INSTRUCTIONS FOR THE TASK
Below this line are records; transcribe exactly the lines between the one holding "644x498 pixels." and the one holding "Where should I", inclusive, and omit the pictures.
[EXCERPTED DATA]
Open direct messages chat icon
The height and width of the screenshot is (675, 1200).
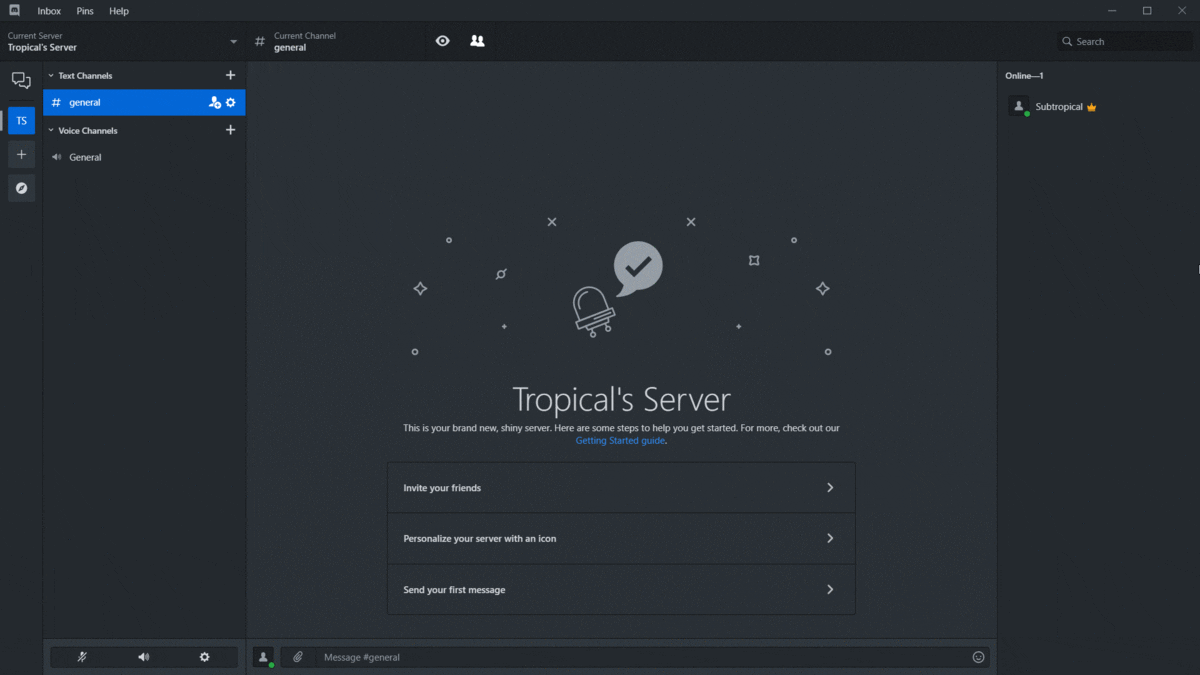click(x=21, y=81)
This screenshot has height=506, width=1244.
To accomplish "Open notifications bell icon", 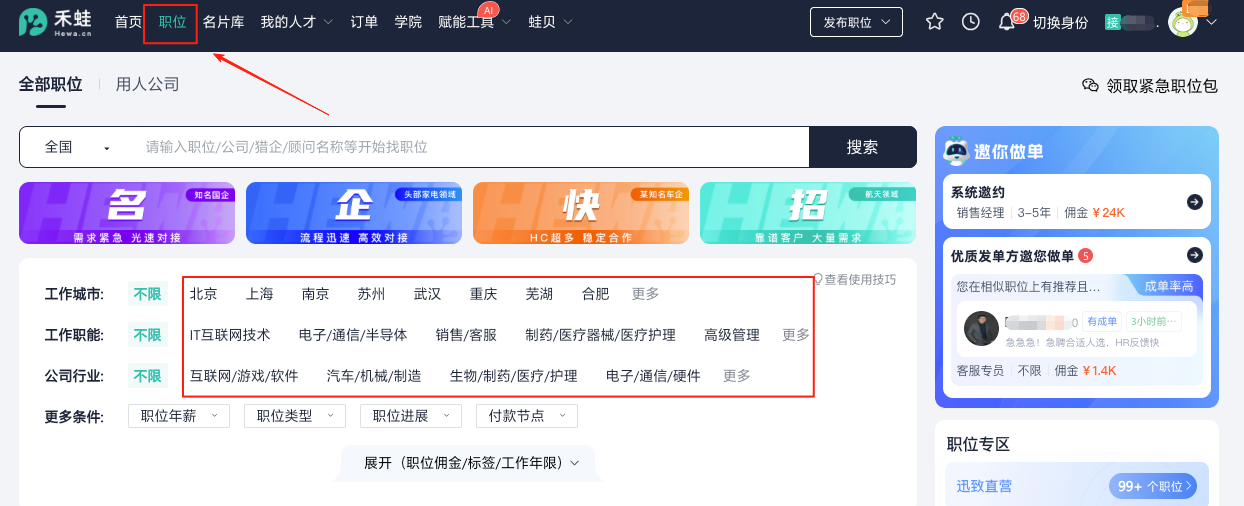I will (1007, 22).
[/EXCERPTED DATA]
[EXCERPTED DATA]
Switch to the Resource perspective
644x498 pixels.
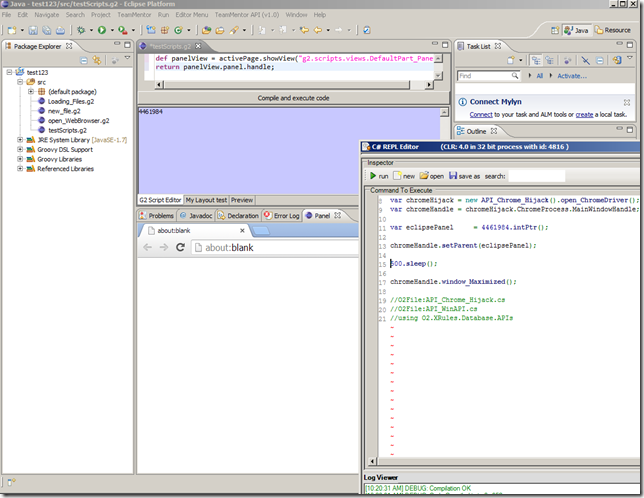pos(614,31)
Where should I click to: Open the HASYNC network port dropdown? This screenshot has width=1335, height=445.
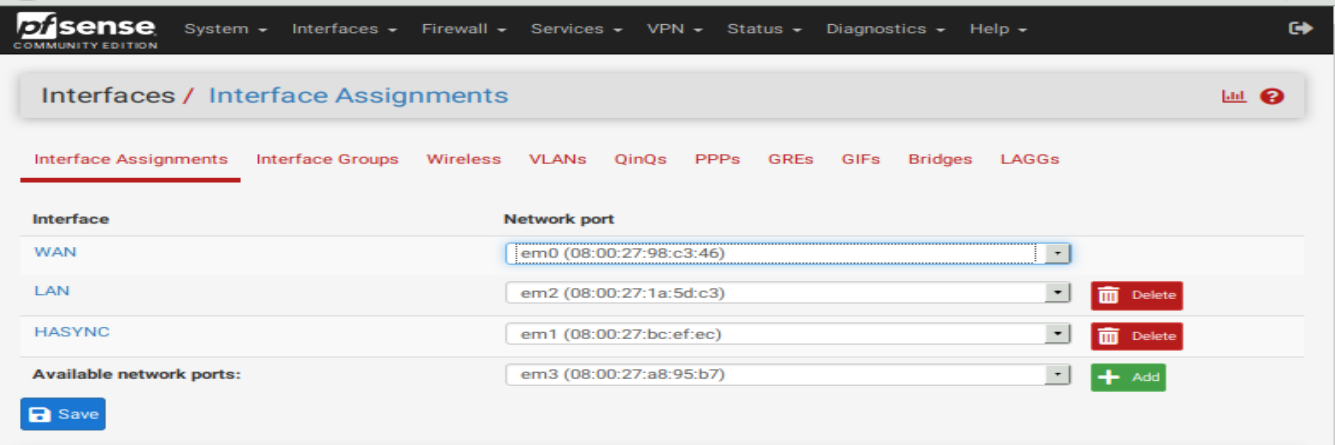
[/EXCERPTED DATA]
ANSWER TO THE PROBLEM
644x498 pixels.
pos(614,31)
Where should I click to: Open the HASYNC network port dropdown? This screenshot has width=1335, height=445.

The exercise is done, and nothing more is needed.